>> BEGIN

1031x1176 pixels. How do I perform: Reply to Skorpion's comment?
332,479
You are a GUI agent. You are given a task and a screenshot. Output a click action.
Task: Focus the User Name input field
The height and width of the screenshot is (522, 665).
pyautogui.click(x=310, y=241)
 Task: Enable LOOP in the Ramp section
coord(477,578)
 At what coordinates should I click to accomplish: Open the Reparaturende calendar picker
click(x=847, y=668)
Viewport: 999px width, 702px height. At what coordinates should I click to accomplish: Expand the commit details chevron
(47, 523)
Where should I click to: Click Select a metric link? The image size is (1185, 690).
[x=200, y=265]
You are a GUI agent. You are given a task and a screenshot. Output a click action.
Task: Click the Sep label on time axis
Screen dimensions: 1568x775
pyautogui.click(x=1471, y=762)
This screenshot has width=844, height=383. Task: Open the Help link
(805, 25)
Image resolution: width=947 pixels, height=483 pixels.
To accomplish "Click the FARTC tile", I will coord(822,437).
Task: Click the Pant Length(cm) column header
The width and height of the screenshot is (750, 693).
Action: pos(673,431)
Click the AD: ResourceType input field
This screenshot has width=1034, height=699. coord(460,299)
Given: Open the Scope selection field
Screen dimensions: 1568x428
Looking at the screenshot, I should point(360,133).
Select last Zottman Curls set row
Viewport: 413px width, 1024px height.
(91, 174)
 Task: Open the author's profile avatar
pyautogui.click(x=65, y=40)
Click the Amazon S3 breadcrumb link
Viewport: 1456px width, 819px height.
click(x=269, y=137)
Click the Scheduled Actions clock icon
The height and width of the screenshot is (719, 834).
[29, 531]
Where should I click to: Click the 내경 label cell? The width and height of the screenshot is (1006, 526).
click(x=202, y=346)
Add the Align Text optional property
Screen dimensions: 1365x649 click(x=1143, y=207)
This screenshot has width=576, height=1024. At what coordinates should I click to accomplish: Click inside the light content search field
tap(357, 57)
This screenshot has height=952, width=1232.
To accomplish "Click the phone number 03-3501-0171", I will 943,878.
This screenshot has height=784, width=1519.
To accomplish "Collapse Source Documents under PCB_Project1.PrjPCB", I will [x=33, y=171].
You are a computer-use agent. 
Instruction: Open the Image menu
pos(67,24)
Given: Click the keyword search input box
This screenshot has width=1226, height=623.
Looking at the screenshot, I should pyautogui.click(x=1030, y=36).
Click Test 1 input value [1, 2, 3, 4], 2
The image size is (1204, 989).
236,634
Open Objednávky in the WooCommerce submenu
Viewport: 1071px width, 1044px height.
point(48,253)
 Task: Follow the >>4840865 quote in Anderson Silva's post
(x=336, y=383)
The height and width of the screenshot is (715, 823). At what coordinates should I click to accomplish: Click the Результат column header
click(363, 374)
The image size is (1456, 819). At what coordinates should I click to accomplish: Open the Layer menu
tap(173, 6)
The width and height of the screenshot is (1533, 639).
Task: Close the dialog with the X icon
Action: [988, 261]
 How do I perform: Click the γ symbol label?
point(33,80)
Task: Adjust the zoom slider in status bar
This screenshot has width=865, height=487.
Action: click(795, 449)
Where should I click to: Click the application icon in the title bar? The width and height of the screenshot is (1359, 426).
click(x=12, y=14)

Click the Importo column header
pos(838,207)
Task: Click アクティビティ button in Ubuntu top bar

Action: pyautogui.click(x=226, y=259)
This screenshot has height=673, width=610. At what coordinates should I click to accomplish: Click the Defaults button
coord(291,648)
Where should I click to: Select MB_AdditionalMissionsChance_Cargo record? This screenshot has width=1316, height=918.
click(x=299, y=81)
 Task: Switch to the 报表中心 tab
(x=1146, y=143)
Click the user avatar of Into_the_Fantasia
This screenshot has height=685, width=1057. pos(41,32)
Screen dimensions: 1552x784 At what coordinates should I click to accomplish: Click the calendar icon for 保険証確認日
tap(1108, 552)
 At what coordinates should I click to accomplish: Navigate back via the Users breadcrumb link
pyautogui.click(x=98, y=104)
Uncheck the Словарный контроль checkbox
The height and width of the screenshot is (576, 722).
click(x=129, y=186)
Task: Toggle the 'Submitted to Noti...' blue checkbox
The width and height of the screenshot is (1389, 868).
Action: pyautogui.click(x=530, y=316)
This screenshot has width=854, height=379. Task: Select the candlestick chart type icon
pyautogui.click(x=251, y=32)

>> END

Task instructions — Please reproduce the entire listing above line for line, changing nothing.

Written solution —
1031x1176 pixels. How do I perform: Reply to Skorpion's comment?
332,479
You are a GUI agent. You are given a task and a screenshot. Output a click action.
Task: Focus the User Name input field
The height and width of the screenshot is (522, 665).
pyautogui.click(x=310, y=241)
 Task: Enable LOOP in the Ramp section
coord(477,578)
 At what coordinates should I click to accomplish: Open the Reparaturende calendar picker
click(x=847, y=668)
Viewport: 999px width, 702px height. At what coordinates should I click to accomplish: Expand the commit details chevron
(47, 523)
Where should I click to: Click Select a metric link? The image size is (1185, 690).
[x=200, y=265]
You are a GUI agent. You are given a task and a screenshot. Output a click action.
Task: Click the Sep label on time axis
Screen dimensions: 1568x775
pyautogui.click(x=1471, y=762)
This screenshot has width=844, height=383. Task: Open the Help link
(805, 25)
Image resolution: width=947 pixels, height=483 pixels.
To accomplish "Click the FARTC tile", I will coord(822,437).
Task: Click the Pant Length(cm) column header
The width and height of the screenshot is (750, 693).
Action: pos(673,431)
Click the AD: ResourceType input field
This screenshot has width=1034, height=699. coord(460,299)
Given: Open the Scope selection field
Screen dimensions: 1568x428
Looking at the screenshot, I should point(360,133).
Select last Zottman Curls set row
Viewport: 413px width, 1024px height.
(91, 174)
 Task: Open the author's profile avatar
pyautogui.click(x=65, y=40)
Click the Amazon S3 breadcrumb link
Viewport: 1456px width, 819px height.
click(x=269, y=137)
Click the Scheduled Actions clock icon
The height and width of the screenshot is (719, 834).
[29, 531]
Where should I click to: Click the 내경 label cell? The width and height of the screenshot is (1006, 526).
click(x=202, y=346)
Add the Align Text optional property
Screen dimensions: 1365x649 click(x=1143, y=207)
This screenshot has width=576, height=1024. At what coordinates should I click to accomplish: Click inside the light content search field
tap(357, 57)
This screenshot has height=952, width=1232.
To accomplish "Click the phone number 03-3501-0171", I will 943,878.
This screenshot has height=784, width=1519.
To accomplish "Collapse Source Documents under PCB_Project1.PrjPCB", I will [x=33, y=171].
You are a computer-use agent. 
Instruction: Open the Image menu
pos(67,24)
Given: Click the keyword search input box
This screenshot has width=1226, height=623.
Looking at the screenshot, I should pyautogui.click(x=1030, y=36).
Click Test 1 input value [1, 2, 3, 4], 2
The image size is (1204, 989).
236,634
Open Objednávky in the WooCommerce submenu
Viewport: 1071px width, 1044px height.
point(48,253)
 Task: Follow the >>4840865 quote in Anderson Silva's post
(x=336, y=383)
The height and width of the screenshot is (715, 823). At what coordinates should I click to accomplish: Click the Результат column header
click(363, 374)
The image size is (1456, 819). At what coordinates should I click to accomplish: Open the Layer menu
tap(173, 6)
The width and height of the screenshot is (1533, 639).
Task: Close the dialog with the X icon
Action: [988, 261]
 How do I perform: Click the γ symbol label?
point(33,80)
Task: Adjust the zoom slider in status bar
This screenshot has width=865, height=487.
Action: click(795, 449)
Where should I click to: Click the application icon in the title bar? The width and height of the screenshot is (1359, 426).
click(x=12, y=14)

Click the Importo column header
pos(838,207)
Task: Click アクティビティ button in Ubuntu top bar

Action: pyautogui.click(x=226, y=259)
This screenshot has height=673, width=610. At what coordinates should I click to accomplish: Click the Defaults button
coord(291,648)
Where should I click to: Select MB_AdditionalMissionsChance_Cargo record? This screenshot has width=1316, height=918.
click(x=299, y=81)
 Task: Switch to the 报表中心 tab
(x=1146, y=143)
Click the user avatar of Into_the_Fantasia
This screenshot has height=685, width=1057. pos(41,32)
Screen dimensions: 1552x784 At what coordinates should I click to accomplish: Click the calendar icon for 保険証確認日
tap(1108, 552)
 At what coordinates should I click to accomplish: Navigate back via the Users breadcrumb link
pyautogui.click(x=98, y=104)
Uncheck the Словарный контроль checkbox
The height and width of the screenshot is (576, 722).
click(x=129, y=186)
Task: Toggle the 'Submitted to Noti...' blue checkbox
The width and height of the screenshot is (1389, 868).
Action: pyautogui.click(x=530, y=316)
This screenshot has width=854, height=379. Task: Select the candlestick chart type icon
pyautogui.click(x=251, y=32)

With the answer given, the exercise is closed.